Uno studio di qualche anno fa aveva evidenziato come una differenza di salario all’ingresso nel mondo del lavoro di 5mila euro lordi annui fra due colleghi, a favore dell’uomo, in assenza di promozioni o aumenti ad personam, era destinata a crescere a oltre 14mila euro, assumendo come ipotesi un aumento di entrambi gli stipendi del 3% annuo. Forse non scandalizza né la differenza di 5mila euro a inizio carriera, né quella di 14mila a fine carriera, ma certo fa riflettere la somma delle differenze salariali anno per anno che al momento della pensione danno una cifra di 316mila euro. Vale a dire la possibilità o meno, ad esempio, di comprarsi una casa.
Altra questione, poi, è la reale valutazione delle differenze salariali. Da sempre l’Italia appare virtuosa rispetto agli altri Paesi, perché dalle statistiche risulta abitualmente un gap di salario complessivo (non spacchettato per livelli di inquadramento) fra uomini e donne molto contenuto. Si prenda, ad esempio, l’ultimo studio della piattaforma tedesca per carriere in ambito tecnologico Honeypot, secondo la quale il Gender pay gap italiano si aggira attorno al 5,5%. Niente se confrontato al 19% del Regno Unito, al 18% circa degli Stati Uniti, al 15,8% della Francia e al 15% della Spagna, solo per fare alcuni esempi. Ma c’è un però.

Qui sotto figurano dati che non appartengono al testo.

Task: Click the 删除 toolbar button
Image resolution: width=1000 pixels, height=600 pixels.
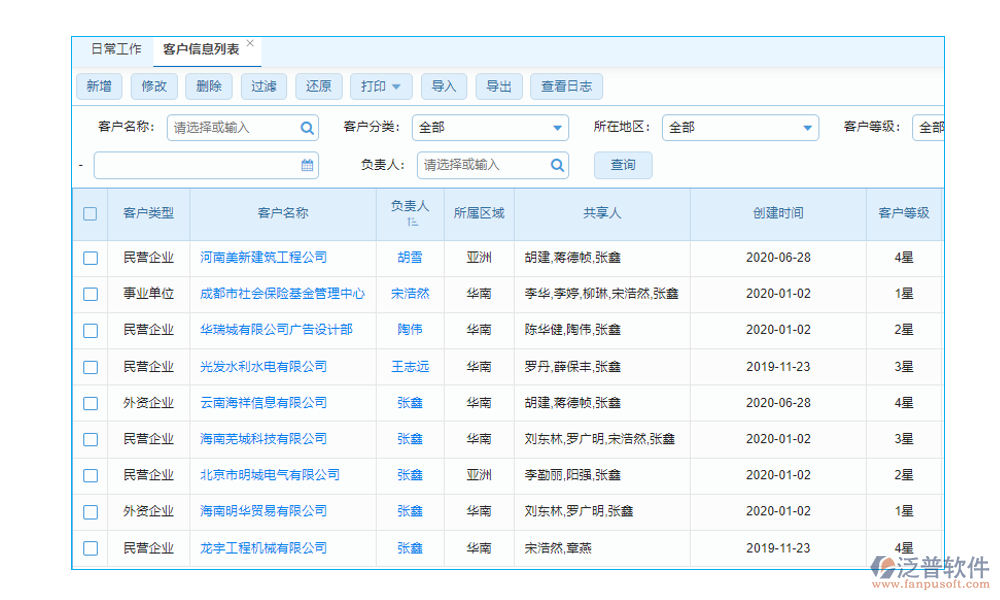Action: coord(208,86)
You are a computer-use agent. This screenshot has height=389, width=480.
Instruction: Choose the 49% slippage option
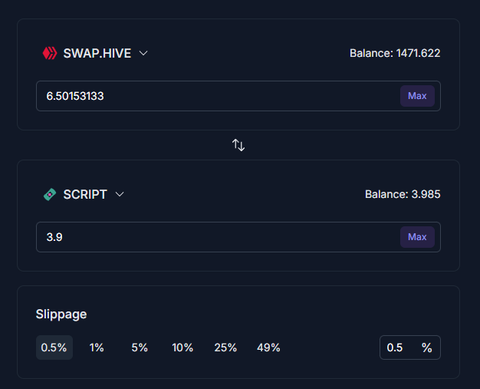pyautogui.click(x=269, y=347)
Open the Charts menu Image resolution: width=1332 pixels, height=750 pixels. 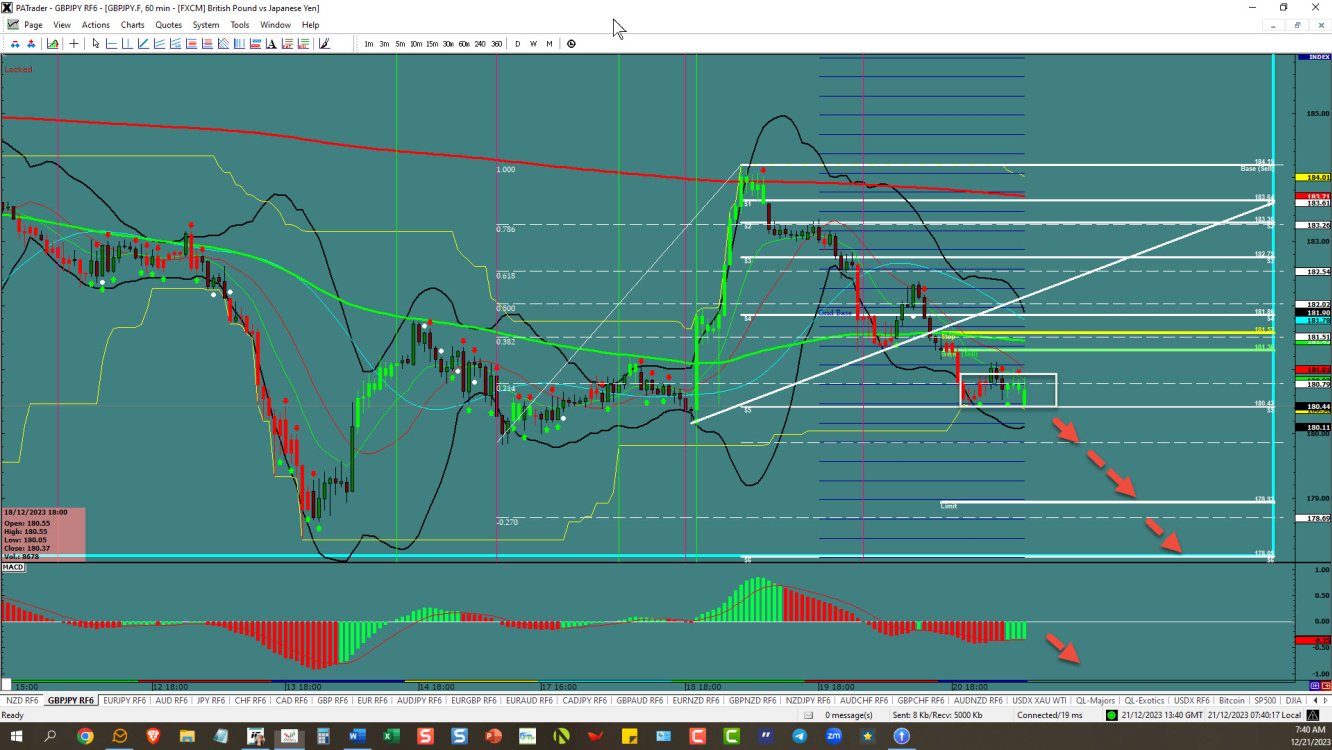tap(132, 25)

Partiamo dalla definizione del dato per capire come viene composto: il Gender pay gap è, nella definizione di Eurostat, la differenza tra i salari orari lordi medi di uomini e donne espressi in percentuale del salario maschile. Si tratta di un indicatore denominato «grezzo» o «non aggiustato» o «non rettificato», specifica la professoressa Luisa Rosti dell’università di Pavia (si veda articolo accanto) che sottolinea come sia composto da una parte “spiegabile” e una “non spiegabile”. Perché grezzo? Perché la differenza nella retribuzione media oraria rappresenta solo una parte della disparità di retribuzione complessiva tra uomini e donne. Se considerassimo la retribuzione media annua invece della retribuzione media oraria, il differenziale si allargherebbe per il minor numero di ore lavorate della componente femminile. E il differenziale si allarga in misura anche maggiore se consideriamo il basso tasso di occupazione delle donne in Italia.